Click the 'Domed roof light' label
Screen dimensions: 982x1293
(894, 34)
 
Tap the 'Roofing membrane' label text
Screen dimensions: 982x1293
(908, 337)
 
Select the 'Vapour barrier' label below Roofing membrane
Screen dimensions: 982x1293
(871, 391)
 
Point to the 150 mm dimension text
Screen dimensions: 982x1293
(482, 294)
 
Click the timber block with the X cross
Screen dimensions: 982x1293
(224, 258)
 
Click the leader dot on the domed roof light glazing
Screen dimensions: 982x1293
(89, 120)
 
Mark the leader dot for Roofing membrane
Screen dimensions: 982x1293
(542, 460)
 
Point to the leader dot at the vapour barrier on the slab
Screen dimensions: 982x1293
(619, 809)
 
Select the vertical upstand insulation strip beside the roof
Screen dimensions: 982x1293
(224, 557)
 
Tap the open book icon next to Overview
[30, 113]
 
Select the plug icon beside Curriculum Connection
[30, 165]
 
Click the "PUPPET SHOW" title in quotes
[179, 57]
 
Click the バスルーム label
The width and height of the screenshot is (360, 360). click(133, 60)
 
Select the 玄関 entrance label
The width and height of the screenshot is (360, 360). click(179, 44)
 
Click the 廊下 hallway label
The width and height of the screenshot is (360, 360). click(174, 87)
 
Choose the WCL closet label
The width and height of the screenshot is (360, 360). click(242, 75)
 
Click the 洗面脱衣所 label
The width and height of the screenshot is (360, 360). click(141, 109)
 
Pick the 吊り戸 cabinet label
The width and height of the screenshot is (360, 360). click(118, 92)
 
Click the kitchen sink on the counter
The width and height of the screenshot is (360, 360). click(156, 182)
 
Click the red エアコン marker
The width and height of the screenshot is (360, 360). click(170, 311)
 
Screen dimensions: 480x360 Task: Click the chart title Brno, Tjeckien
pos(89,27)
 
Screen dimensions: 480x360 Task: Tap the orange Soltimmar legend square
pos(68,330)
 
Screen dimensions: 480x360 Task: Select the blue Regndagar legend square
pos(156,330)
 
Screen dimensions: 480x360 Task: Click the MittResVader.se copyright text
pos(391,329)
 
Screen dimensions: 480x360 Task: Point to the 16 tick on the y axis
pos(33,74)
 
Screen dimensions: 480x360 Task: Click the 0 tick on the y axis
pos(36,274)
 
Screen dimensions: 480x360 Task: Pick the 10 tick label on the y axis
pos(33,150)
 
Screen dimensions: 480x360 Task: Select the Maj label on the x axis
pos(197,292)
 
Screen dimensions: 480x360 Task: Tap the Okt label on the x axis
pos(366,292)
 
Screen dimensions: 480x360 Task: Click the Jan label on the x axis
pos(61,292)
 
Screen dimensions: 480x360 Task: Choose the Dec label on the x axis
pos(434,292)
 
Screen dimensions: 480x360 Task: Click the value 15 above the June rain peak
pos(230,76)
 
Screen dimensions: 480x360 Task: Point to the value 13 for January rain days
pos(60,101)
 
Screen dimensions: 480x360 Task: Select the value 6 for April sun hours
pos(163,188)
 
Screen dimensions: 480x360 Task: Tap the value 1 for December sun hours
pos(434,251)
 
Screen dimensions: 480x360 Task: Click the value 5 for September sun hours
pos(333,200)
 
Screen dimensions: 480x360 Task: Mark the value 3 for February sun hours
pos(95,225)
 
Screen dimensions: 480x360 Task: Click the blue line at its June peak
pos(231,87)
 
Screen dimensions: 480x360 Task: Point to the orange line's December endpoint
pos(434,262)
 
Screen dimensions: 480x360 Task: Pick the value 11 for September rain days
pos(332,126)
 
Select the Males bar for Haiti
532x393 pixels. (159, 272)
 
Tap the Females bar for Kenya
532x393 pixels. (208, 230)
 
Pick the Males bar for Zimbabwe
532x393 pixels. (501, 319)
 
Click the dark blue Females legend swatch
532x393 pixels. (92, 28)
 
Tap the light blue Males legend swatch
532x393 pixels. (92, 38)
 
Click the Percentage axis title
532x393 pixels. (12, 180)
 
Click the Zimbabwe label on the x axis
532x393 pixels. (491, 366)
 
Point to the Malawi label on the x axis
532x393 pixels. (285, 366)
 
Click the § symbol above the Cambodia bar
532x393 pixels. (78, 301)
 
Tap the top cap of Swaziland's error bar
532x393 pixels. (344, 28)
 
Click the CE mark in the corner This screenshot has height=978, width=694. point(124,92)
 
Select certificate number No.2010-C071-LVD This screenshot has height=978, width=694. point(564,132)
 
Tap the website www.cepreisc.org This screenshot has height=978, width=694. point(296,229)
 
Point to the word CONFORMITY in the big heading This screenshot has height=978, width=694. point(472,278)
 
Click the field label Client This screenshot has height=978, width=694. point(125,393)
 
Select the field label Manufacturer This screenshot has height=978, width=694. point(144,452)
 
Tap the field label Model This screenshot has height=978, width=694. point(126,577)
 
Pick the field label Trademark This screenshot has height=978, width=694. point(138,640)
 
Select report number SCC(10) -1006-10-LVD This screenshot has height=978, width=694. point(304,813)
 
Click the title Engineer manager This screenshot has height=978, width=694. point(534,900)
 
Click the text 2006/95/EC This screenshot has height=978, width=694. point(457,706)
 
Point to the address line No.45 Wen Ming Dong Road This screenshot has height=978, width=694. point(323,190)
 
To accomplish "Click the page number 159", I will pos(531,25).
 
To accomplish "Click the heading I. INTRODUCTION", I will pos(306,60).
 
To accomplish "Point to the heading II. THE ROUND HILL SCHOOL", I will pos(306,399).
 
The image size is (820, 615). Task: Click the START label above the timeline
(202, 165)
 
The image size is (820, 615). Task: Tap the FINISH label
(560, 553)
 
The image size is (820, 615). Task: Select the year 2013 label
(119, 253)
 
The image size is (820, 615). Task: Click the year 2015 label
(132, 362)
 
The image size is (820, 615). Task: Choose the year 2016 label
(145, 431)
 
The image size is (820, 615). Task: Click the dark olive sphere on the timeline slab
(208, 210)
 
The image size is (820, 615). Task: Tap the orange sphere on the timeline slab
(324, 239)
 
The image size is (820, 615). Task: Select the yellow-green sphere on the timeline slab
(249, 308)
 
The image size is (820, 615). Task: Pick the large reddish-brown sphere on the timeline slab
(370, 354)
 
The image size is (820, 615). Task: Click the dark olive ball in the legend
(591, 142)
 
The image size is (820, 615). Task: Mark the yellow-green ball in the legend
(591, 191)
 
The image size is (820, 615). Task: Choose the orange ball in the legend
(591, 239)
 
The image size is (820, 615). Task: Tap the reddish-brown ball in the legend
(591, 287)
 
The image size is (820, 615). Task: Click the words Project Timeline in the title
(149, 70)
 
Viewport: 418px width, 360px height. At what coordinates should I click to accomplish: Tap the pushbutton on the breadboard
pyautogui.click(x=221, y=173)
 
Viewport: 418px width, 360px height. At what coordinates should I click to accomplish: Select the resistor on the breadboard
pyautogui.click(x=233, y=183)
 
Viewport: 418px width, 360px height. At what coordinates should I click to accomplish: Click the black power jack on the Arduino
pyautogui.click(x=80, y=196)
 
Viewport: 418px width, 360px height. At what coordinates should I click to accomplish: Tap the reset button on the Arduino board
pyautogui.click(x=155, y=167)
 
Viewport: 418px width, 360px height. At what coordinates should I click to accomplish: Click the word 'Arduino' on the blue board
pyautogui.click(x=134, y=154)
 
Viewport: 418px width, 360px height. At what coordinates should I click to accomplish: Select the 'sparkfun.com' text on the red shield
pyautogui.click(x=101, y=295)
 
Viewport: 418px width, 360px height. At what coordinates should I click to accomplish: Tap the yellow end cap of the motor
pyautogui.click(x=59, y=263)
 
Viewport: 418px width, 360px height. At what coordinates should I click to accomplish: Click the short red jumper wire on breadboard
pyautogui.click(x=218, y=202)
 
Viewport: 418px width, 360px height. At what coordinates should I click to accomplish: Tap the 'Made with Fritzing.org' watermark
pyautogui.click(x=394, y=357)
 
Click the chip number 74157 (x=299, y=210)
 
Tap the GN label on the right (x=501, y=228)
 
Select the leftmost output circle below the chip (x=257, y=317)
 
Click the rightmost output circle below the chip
───
### WHAT IS EXPECTED
Reproduce the records from the line with "Screen dimensions: 480x360 Task: Select the blue" to the line with "pos(33,150)", substituting "vertical axis" for "y axis" and leaving everything else unchanged.

### RESULT FOR THIS TASK
Screen dimensions: 480x360 Task: Select the blue Regndagar legend square
pos(156,330)
 
Screen dimensions: 480x360 Task: Click the MittResVader.se copyright text
pos(391,329)
 
Screen dimensions: 480x360 Task: Point to the 16 tick on the vertical axis
pos(33,74)
 
Screen dimensions: 480x360 Task: Click the 0 tick on the vertical axis
pos(36,274)
 
Screen dimensions: 480x360 Task: Pick the 10 tick label on the vertical axis
pos(33,150)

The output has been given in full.